++++ SUPPLIED RECORDS ++++

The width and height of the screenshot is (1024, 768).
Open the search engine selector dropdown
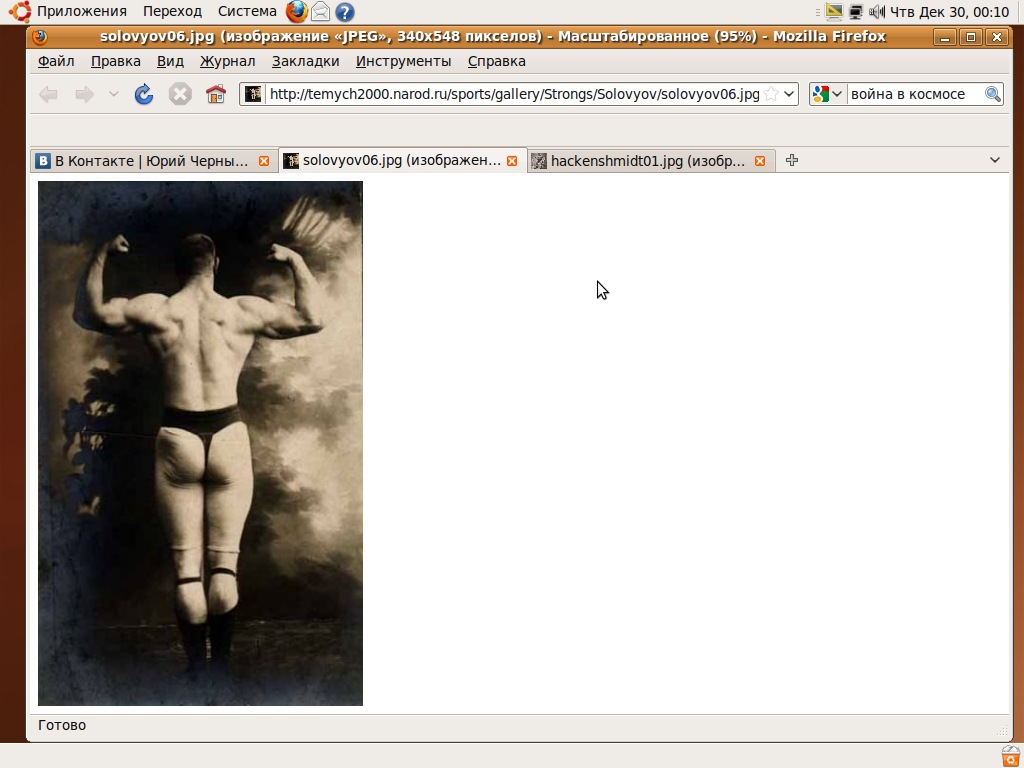[x=828, y=94]
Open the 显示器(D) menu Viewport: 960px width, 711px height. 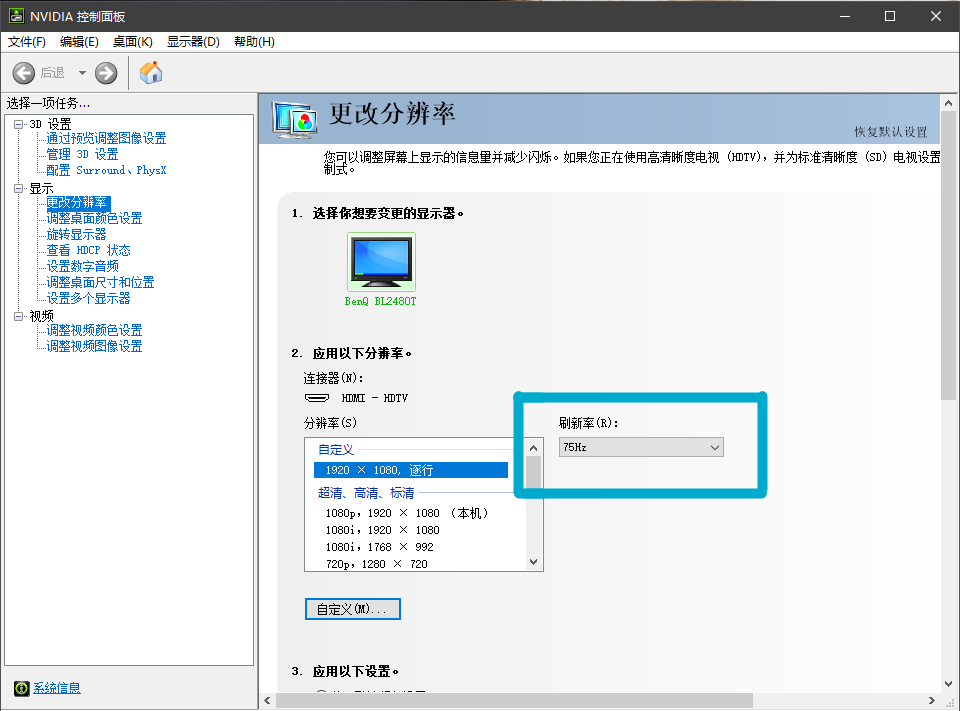pyautogui.click(x=192, y=41)
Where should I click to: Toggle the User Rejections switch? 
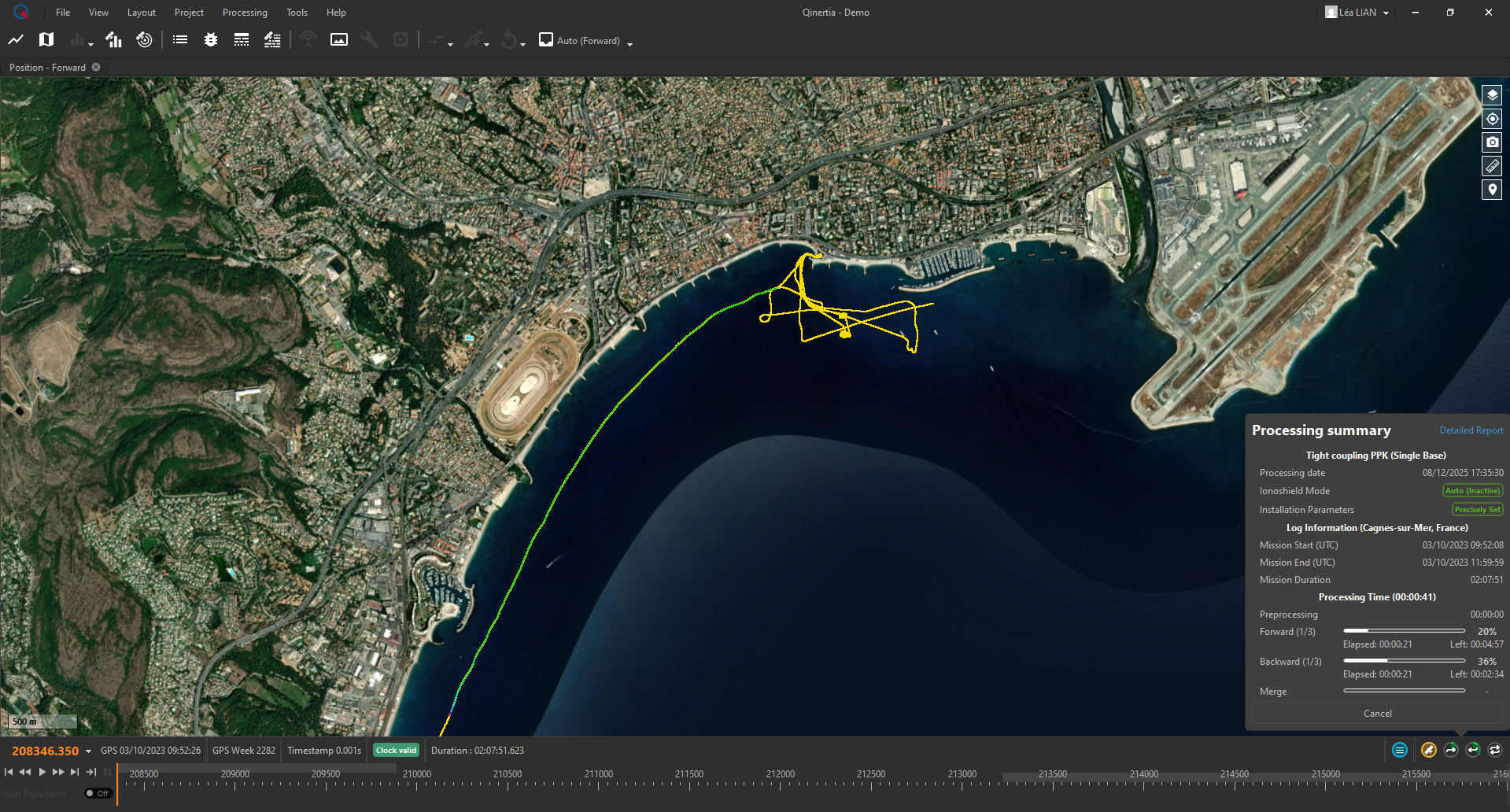(98, 793)
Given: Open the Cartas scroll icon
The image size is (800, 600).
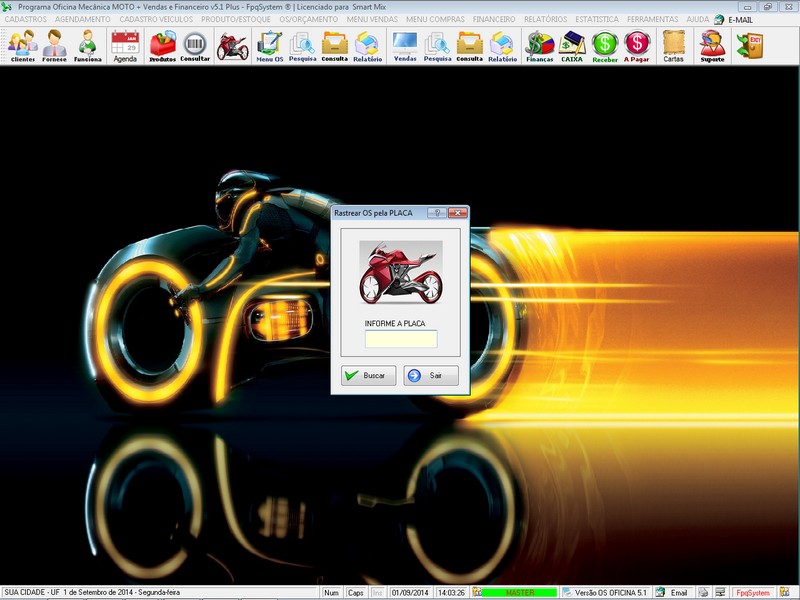Looking at the screenshot, I should pyautogui.click(x=674, y=46).
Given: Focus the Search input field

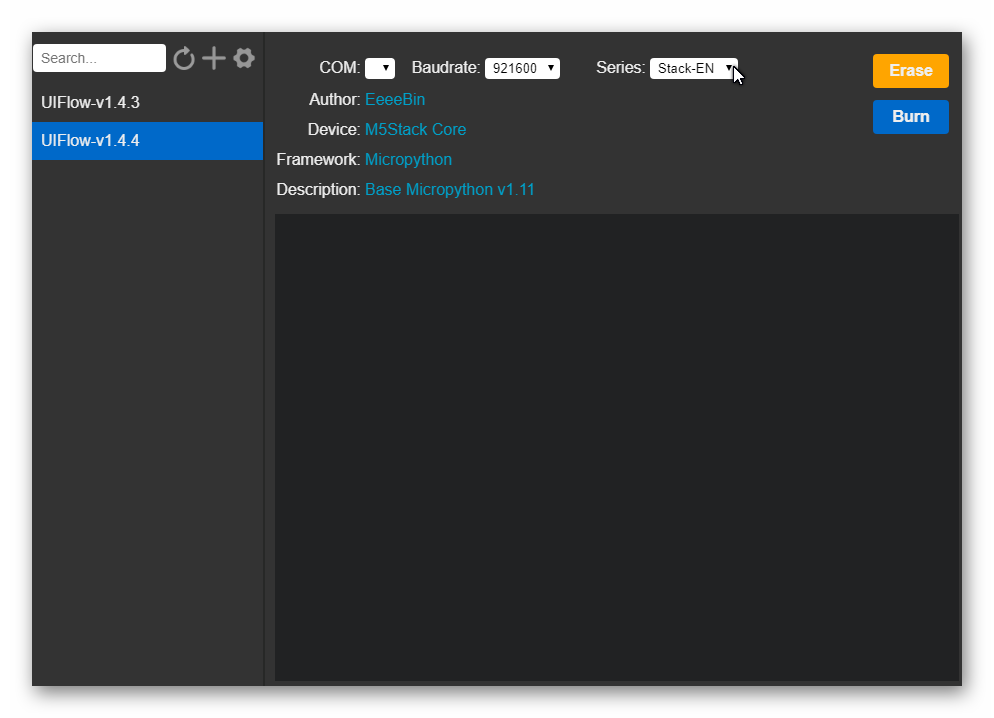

++++

**WHAT YOU ARE ASKED TO DO**. Return every line of the rows above that contains the string "Given", matching case exactly.

**ANSWER FOR THE TASK**.
Given: Open the Cartas scroll icon
Given: Focus the Search input field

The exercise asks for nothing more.